Bacaan:
Syariah

Tahqiqul Manath Khusus Konteks Orang Mukallaf Perspektif Imam Syathibi

Jum, 1 Maret 2024 | 18:00 WIB

Tahqiqul Manath Khusus Konteks Orang Mukallaf Perspektif Imam Syathibi

Ilustrasi kitab kuning Tahqiqul Manath Khusus (NU Online - Suwitno) 2.

Imam Syatibi, Abu Ishaq, Ibrahim bin Musa  Al-Gharnathi (w 790 H/1388 M) adalah imam dalam Maqashid Syariah dengan mahakarya Al-Muwafaqat. Berbeda dengan Imam Syathibi yang fokus dalam bidang ilmu Qiraat, wafat tahun 590 H).

 

Dalam mahakaryanya, di banyak tempat dari Al-Muwafaqat, Imam Syatibi sering mengutip dari Hujjatul Islam Abu Hamid Al-Ghazali (w 505). Imam Syatibi mengutip dengan menyebutkan nama kitab-kitab Al-Ghazali, seperti Iljamul ‘Awam, Syifaul Ghalil, Al-Munqidz lebih-lebih Ihya Ulumiddin.

Data yang Diberikan:
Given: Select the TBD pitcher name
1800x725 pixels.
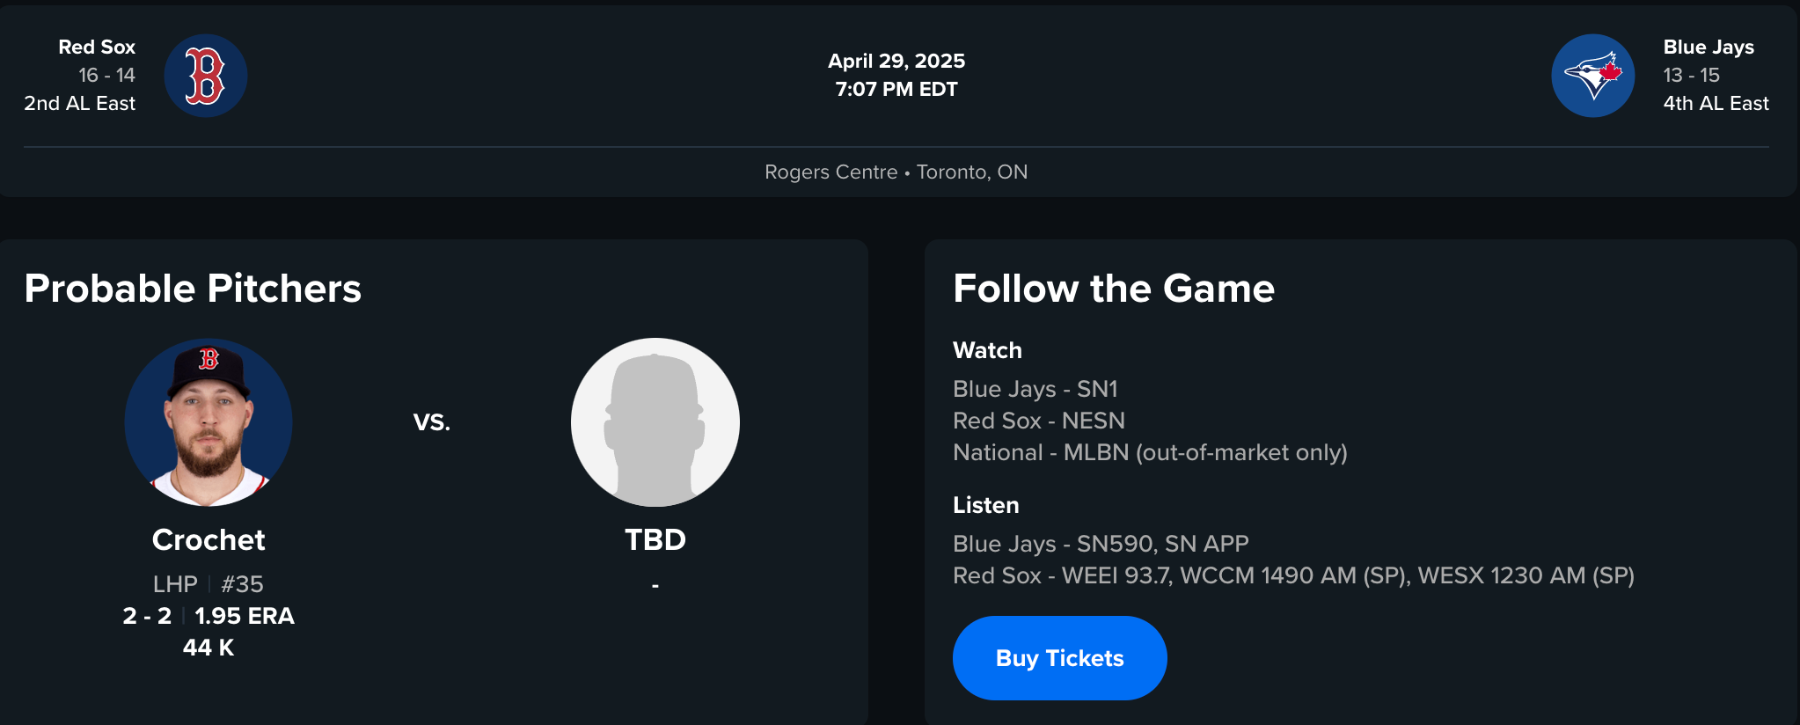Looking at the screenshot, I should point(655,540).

---

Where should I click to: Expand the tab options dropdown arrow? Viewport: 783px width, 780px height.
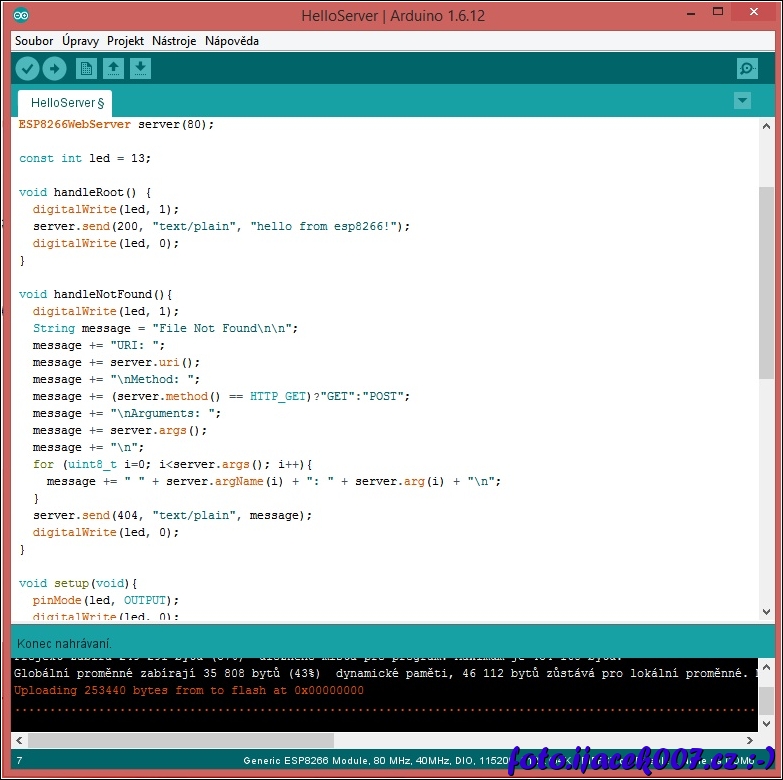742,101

Petunjuk Tugas:
**a)** Terjemahkan kalimat dari bacaan tentang Imam Syathibi ini ke dalam bahasa Inggris: "Imam Syatibi mengutip dengan menyebutkan nama kitab-kitab Al-Ghazali, seperti Iljamul ‘Awam, Syifaul Ghalil, Al-Munqidz lebih-lebih Ihya Ulumiddin."
**b)** Kembalikan potongan bacaan tentang Imam Syathibi tanpa mengubah apa pun, mulai dari "Jum, 1 Maret" dan berakhir pada "tahun 590 H).".

Jawaban:
**a)** Imam Syatibi quotes by naming Al-Ghazali's books, such as Iljamul ‘Awam, Syifaul Ghalil, Al-Munqidz, and above all Ihya Ulumiddin.

**b)**
Jum, 1 Maret 2024 | 18:00 WIB

Tahqiqul Manath Khusus Konteks Orang Mukallaf Perspektif Imam Syathibi

Ilustrasi kitab kuning Tahqiqul Manath Khusus (NU Online - Suwitno) 2.

Imam Syatibi, Abu Ishaq, Ibrahim bin Musa  Al-Gharnathi (w 790 H/1388 M) adalah imam dalam Maqashid Syariah dengan mahakarya Al-Muwafaqat. Berbeda dengan Imam Syathibi yang fokus dalam bidang ilmu Qiraat, wafat tahun 590 H).